**Exercise inputs**
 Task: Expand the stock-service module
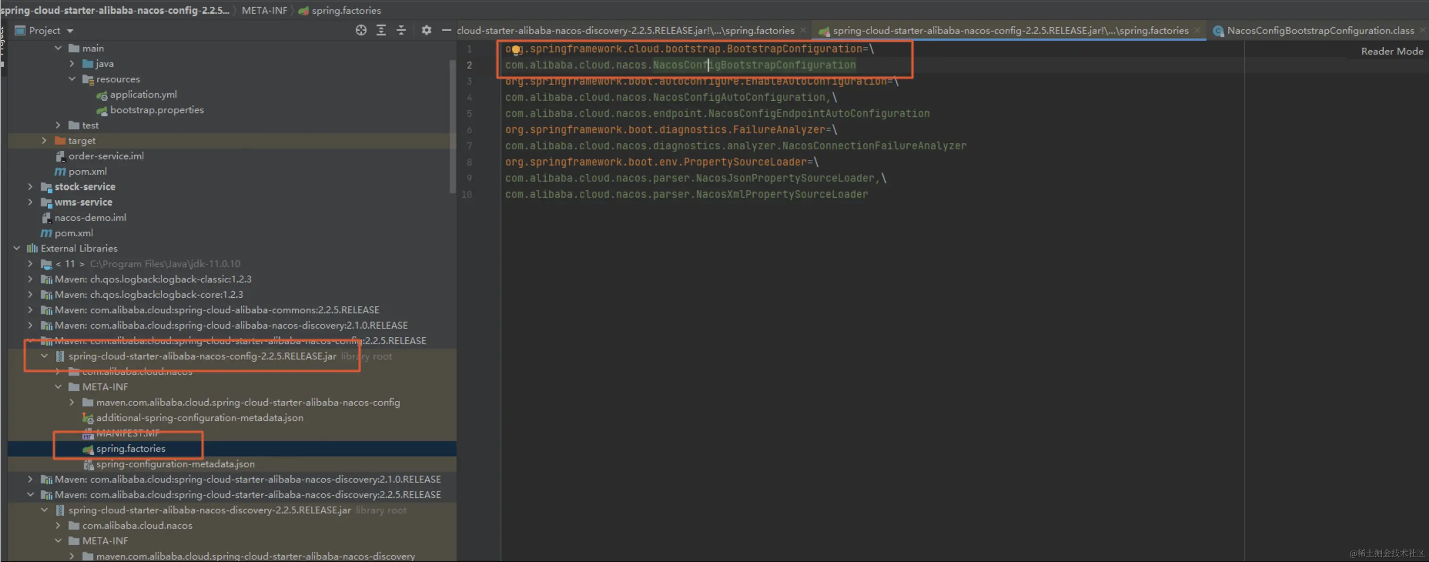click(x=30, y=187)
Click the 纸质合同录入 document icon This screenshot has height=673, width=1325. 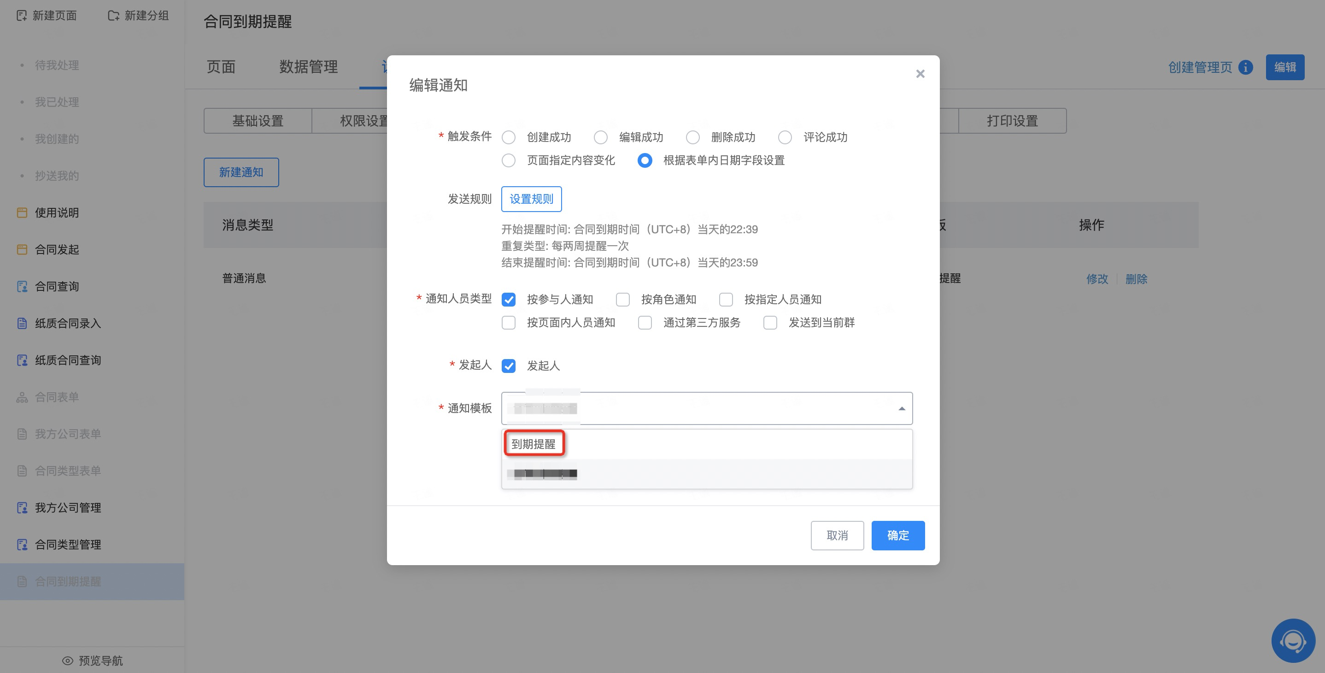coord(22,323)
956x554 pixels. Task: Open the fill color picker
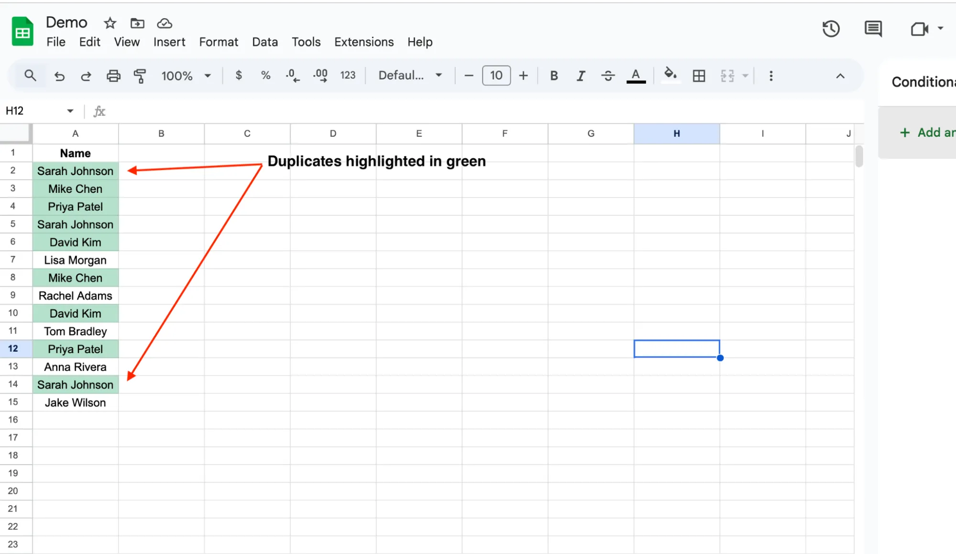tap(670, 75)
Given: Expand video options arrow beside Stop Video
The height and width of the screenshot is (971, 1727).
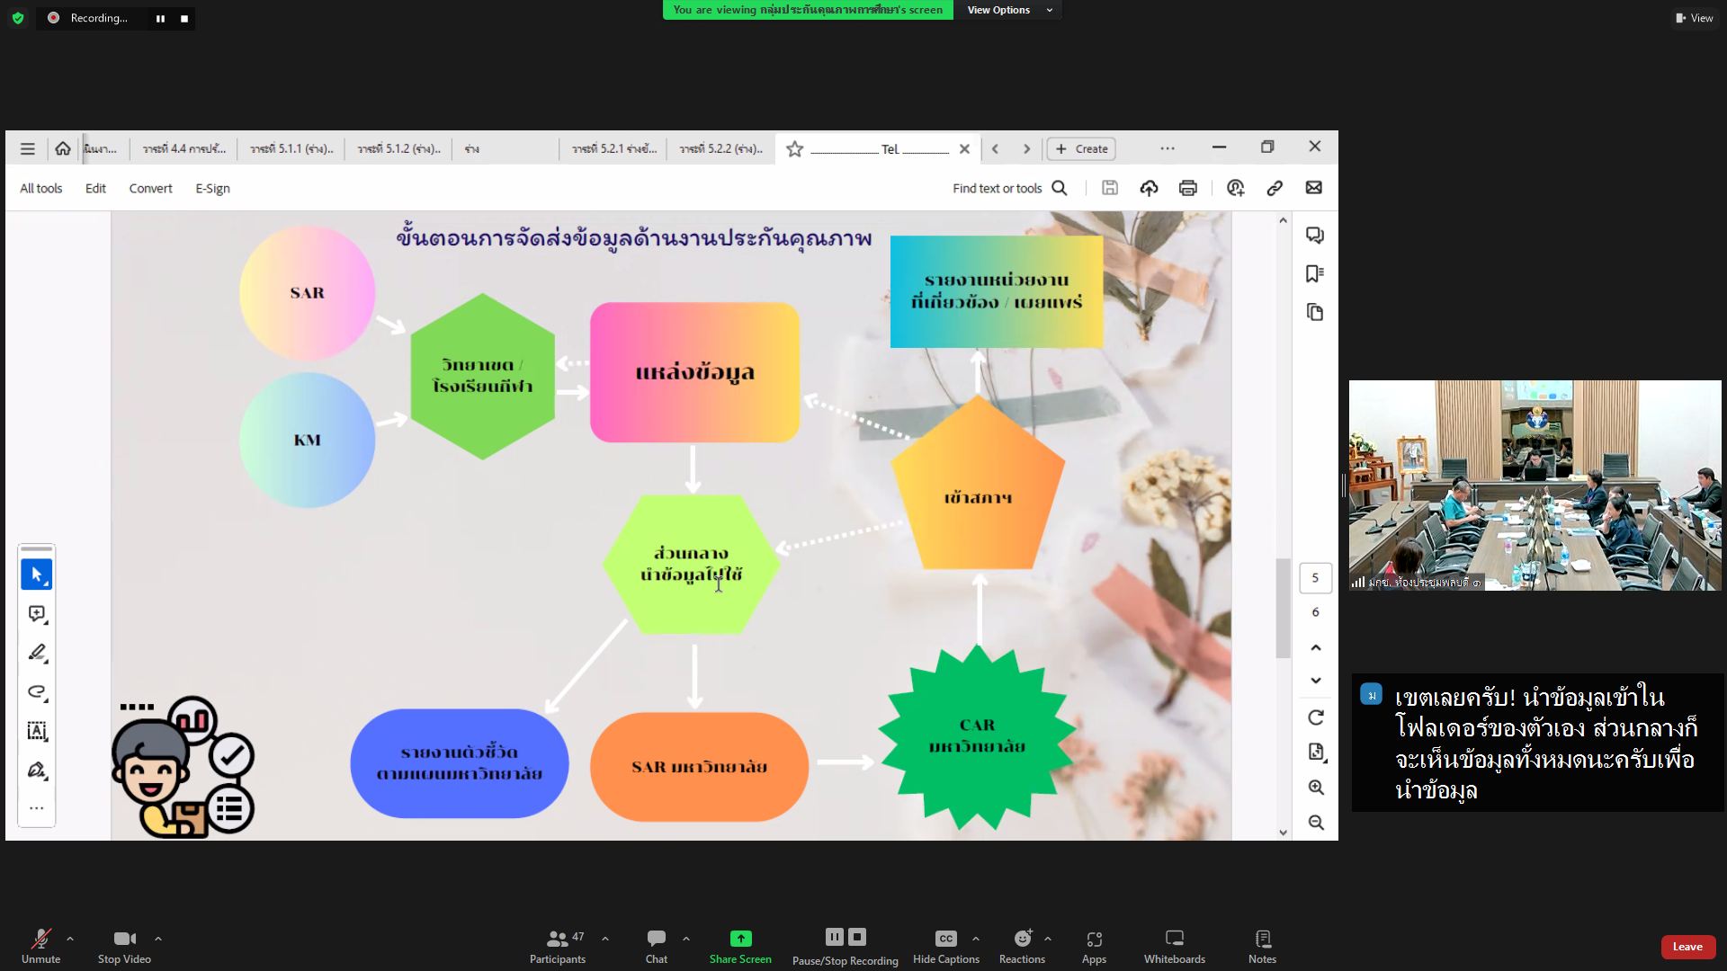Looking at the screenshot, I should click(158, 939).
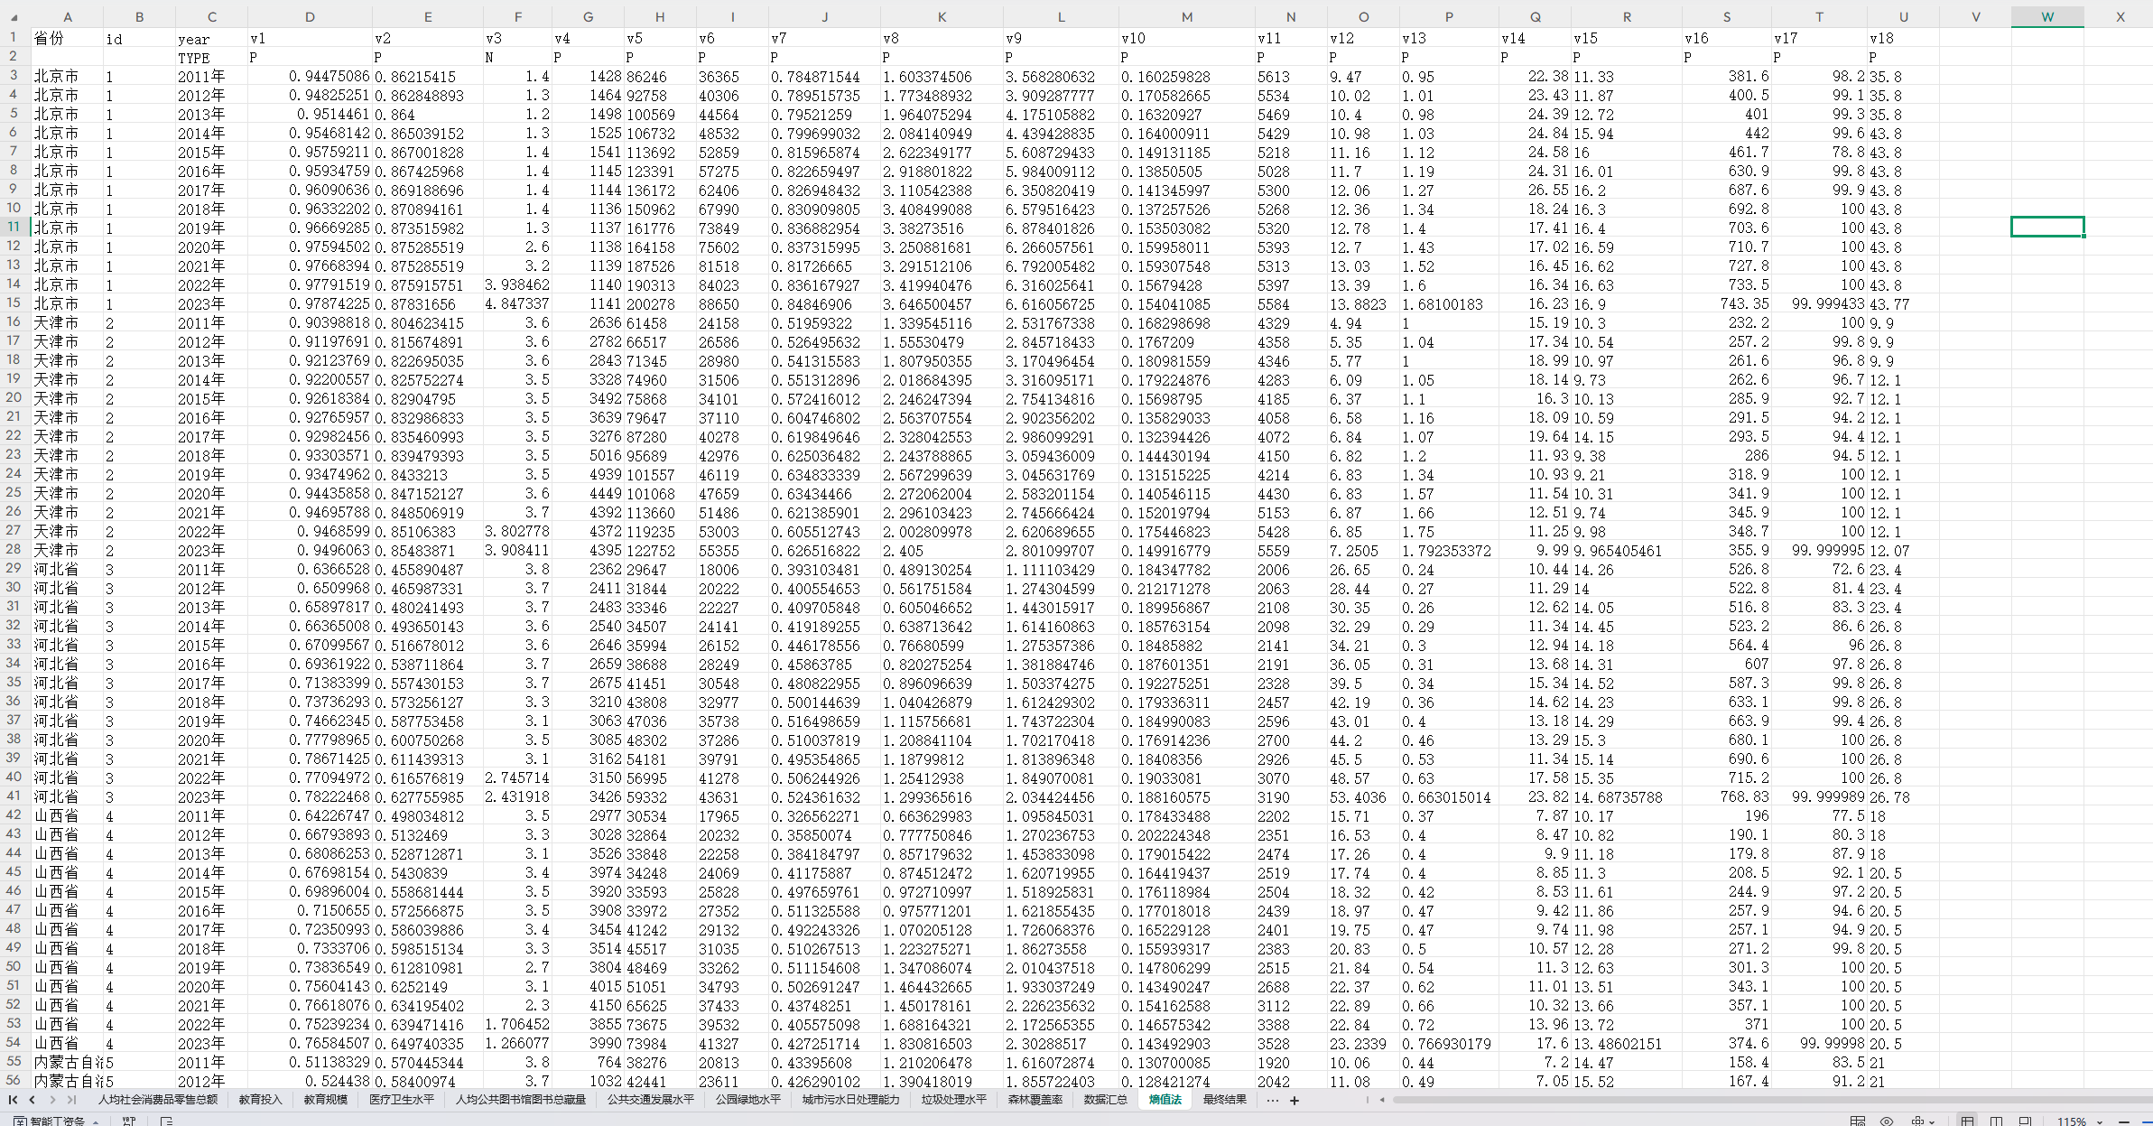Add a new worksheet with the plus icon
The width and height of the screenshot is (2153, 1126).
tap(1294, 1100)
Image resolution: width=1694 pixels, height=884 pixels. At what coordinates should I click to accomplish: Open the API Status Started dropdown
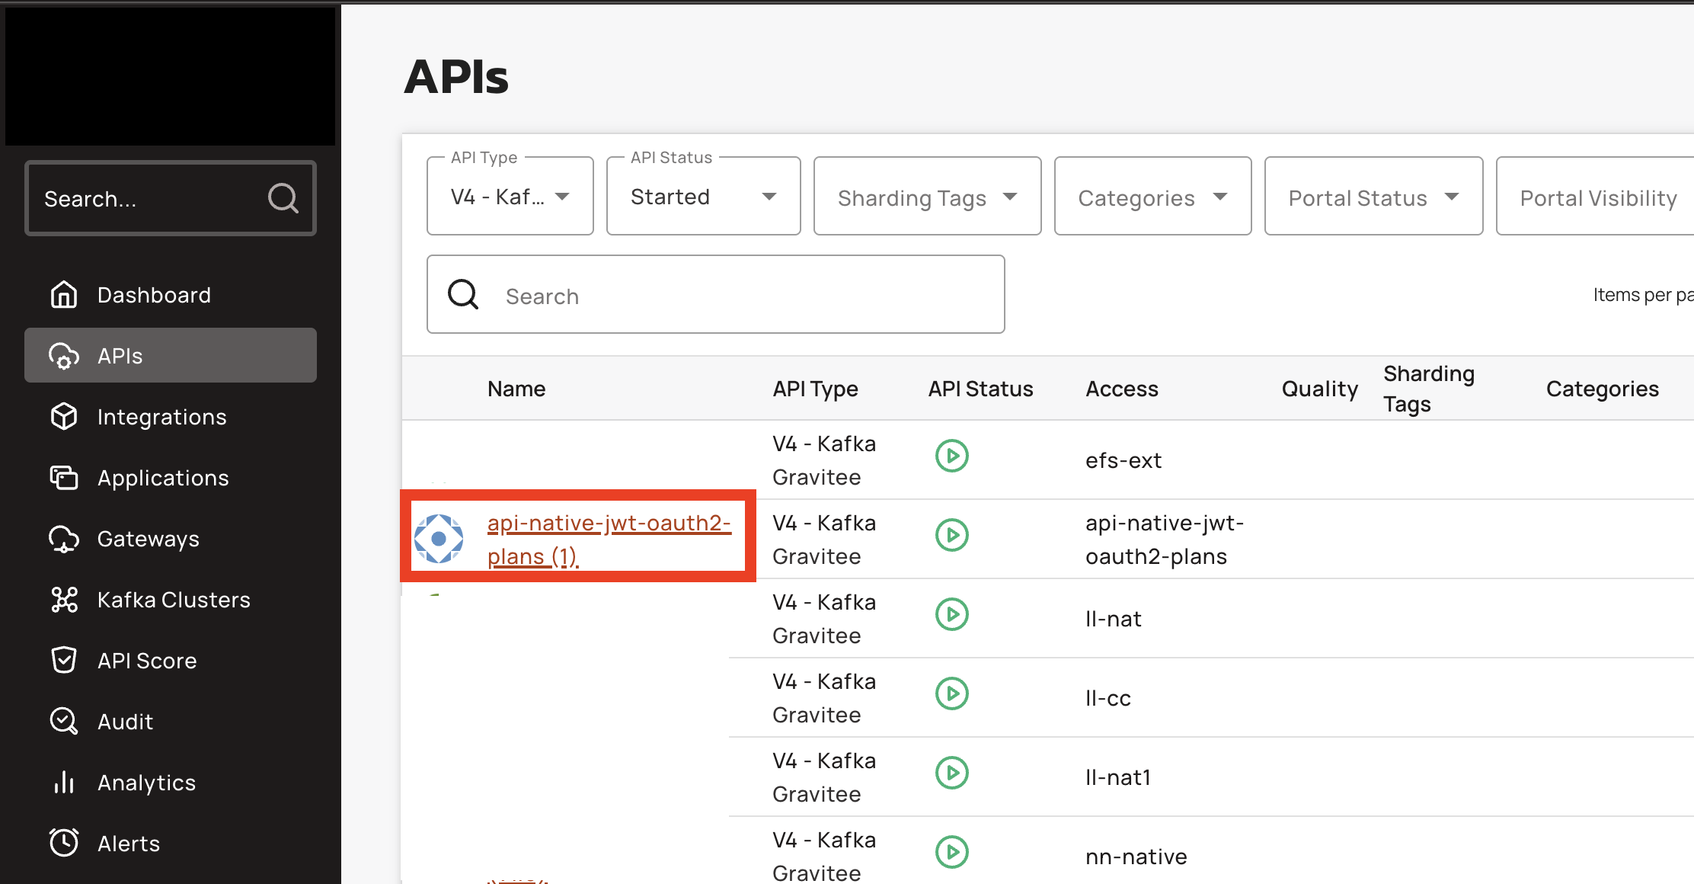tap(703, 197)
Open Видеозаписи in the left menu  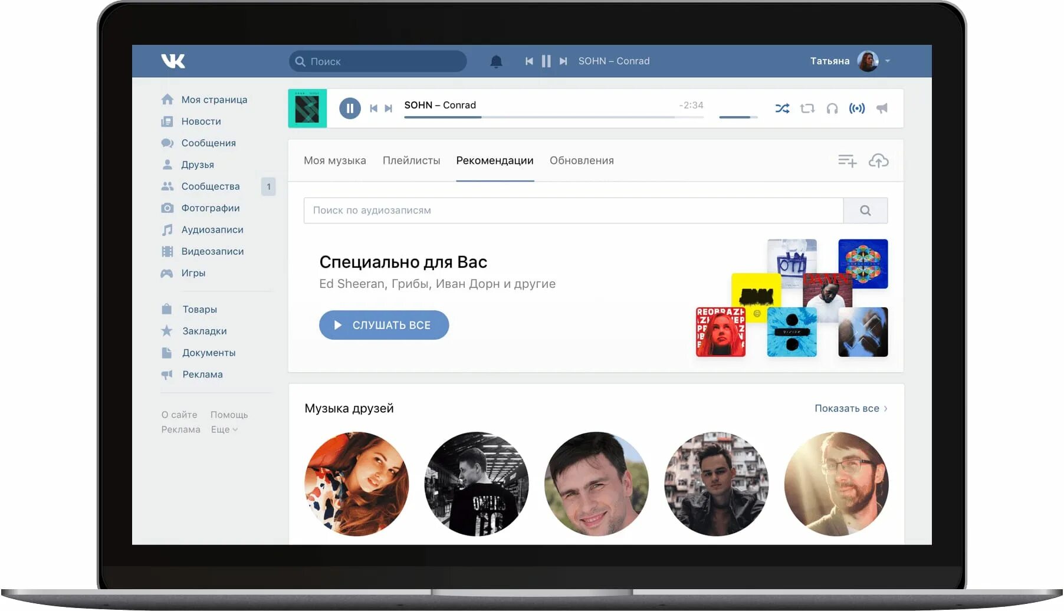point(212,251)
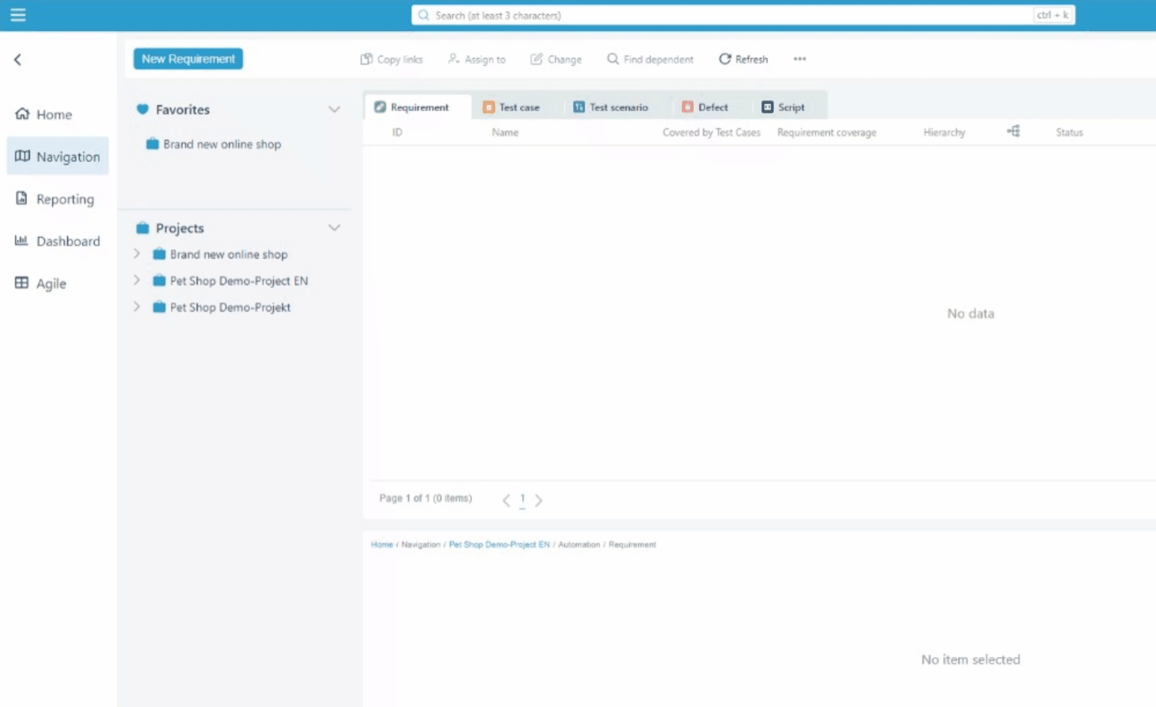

**Assigned task**
Give back exactly the lines of the listing above from the one that contains "956x554 pixels. Task: Open" up to and including the one that contains "Given: Expand video", but not the pictures, and no other lines.

**Exercise answer**
956x554 pixels. Task: Open the fill color picker
tap(670, 75)
Given: Expand video options arrow beside Stop Video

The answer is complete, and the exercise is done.